__Exercise inputs__
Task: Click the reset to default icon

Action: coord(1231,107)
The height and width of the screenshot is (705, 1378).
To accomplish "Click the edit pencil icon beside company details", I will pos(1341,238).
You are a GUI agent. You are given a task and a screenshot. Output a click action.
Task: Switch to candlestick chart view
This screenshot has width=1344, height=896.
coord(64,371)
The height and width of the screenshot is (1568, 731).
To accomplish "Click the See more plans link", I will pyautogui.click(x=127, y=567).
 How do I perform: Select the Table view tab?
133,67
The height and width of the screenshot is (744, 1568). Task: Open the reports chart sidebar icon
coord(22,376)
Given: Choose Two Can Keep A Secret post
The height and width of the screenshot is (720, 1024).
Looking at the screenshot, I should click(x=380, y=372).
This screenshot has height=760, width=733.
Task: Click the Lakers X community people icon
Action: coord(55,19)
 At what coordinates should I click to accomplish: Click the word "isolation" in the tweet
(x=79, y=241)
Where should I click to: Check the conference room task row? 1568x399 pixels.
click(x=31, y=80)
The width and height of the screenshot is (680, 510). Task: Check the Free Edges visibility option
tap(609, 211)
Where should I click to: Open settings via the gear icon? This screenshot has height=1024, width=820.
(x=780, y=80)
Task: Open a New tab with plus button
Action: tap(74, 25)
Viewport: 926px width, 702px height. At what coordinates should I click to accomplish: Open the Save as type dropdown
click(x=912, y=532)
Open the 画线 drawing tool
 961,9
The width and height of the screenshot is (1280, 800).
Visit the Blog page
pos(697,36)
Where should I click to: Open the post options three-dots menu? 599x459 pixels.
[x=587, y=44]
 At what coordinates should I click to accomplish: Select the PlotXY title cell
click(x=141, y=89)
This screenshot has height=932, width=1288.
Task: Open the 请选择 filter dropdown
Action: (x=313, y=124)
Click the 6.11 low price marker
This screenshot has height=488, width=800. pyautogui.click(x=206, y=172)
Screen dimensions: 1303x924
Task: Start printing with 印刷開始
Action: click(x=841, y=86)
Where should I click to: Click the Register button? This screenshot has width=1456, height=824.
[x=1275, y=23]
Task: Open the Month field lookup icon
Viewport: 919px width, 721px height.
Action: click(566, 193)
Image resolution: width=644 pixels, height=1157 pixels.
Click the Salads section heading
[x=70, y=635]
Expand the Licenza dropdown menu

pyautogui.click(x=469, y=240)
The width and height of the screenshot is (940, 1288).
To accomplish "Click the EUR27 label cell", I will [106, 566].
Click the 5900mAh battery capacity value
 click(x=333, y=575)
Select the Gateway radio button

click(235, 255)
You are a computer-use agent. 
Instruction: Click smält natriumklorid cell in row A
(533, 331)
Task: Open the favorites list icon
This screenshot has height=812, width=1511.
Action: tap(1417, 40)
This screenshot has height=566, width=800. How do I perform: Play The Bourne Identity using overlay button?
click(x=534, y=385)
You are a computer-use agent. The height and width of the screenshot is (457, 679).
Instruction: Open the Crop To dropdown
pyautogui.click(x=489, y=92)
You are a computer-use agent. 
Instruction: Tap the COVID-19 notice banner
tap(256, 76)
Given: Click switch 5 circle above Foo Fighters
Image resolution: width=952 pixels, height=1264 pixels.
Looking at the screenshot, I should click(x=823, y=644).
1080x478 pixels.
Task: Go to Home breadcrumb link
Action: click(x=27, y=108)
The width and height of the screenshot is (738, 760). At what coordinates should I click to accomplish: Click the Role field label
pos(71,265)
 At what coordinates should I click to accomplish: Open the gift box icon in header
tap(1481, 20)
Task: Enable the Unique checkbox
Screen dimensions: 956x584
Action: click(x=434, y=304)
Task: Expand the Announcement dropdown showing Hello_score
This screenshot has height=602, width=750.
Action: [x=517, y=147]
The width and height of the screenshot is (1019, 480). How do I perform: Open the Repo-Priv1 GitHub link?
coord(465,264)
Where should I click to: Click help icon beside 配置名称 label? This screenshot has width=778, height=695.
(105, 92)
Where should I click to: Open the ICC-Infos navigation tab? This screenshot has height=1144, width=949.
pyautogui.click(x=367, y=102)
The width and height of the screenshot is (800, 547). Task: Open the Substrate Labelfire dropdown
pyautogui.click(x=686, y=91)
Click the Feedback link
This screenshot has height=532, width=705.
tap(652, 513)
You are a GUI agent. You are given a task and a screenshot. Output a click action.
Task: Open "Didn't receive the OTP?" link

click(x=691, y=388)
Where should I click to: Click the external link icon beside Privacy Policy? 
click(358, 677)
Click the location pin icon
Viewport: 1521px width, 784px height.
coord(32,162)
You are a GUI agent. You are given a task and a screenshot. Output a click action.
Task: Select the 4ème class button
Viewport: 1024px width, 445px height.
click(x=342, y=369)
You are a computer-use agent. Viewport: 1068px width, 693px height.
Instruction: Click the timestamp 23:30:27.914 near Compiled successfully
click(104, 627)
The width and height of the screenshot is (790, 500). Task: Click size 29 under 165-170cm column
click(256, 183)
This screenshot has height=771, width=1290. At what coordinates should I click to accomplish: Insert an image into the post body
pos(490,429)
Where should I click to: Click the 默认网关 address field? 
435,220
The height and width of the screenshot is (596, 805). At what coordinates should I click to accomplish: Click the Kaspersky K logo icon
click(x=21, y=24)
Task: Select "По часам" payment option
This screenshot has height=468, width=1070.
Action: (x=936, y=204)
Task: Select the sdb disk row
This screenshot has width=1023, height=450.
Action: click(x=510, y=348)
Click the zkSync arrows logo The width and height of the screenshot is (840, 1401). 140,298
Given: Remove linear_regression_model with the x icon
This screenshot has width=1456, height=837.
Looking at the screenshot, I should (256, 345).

__Your goal__
Whenever a line of the material holds the word "computer", copy it out.

__Result for this exercise__
You are a computer-use agent. 
You are a computer-use agent. The height and width of the screenshot is (457, 679).
You are a computer-use agent. 
You are a computer-use agent. Viewport: 1068px width, 693px height.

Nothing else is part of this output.